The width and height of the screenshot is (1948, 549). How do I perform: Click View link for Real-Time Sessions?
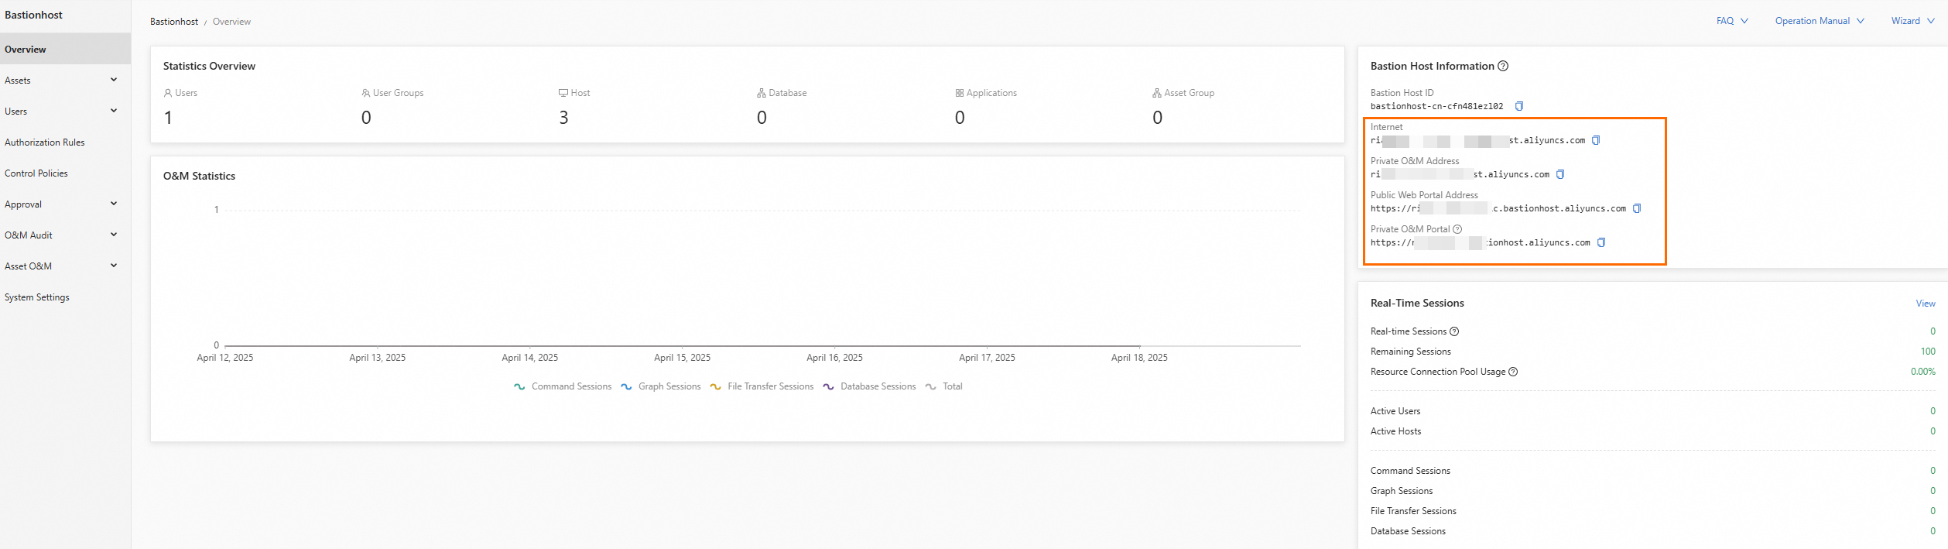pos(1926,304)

==

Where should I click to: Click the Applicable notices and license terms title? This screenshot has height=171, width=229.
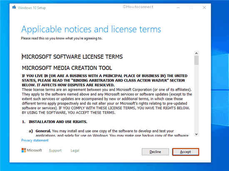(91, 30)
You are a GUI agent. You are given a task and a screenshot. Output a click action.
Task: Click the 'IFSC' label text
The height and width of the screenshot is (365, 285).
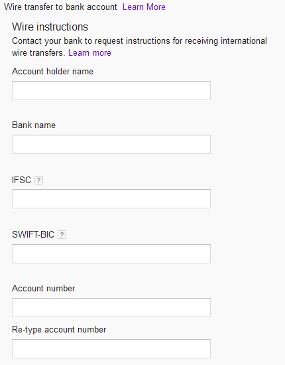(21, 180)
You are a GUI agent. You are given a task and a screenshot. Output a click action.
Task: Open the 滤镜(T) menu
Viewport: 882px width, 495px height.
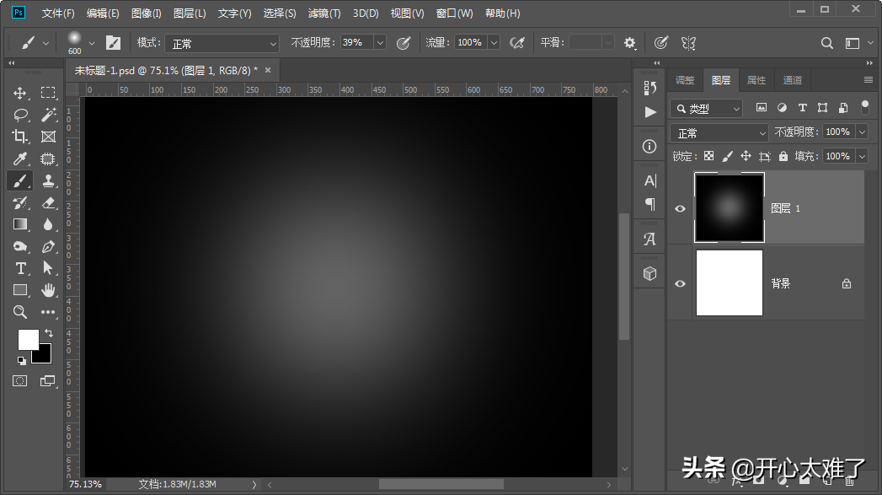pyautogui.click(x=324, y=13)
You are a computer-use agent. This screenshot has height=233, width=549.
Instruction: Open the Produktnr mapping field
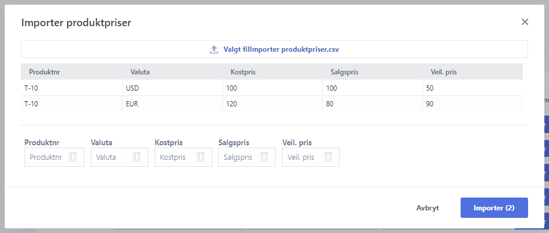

§ **Given task**
Rewrite everything from the line containing "The width and" down to the line containing "pos(1926,304)", requests included, with each answer coordinate multiplied by 1.6 and rounded to a whole number, halves going up. Give only those lines and leave out the pictures.

§ **Solution**
The width and height of the screenshot is (1948, 549). How do I perform: Click View link for Real-Time Sessions?
pos(3082,486)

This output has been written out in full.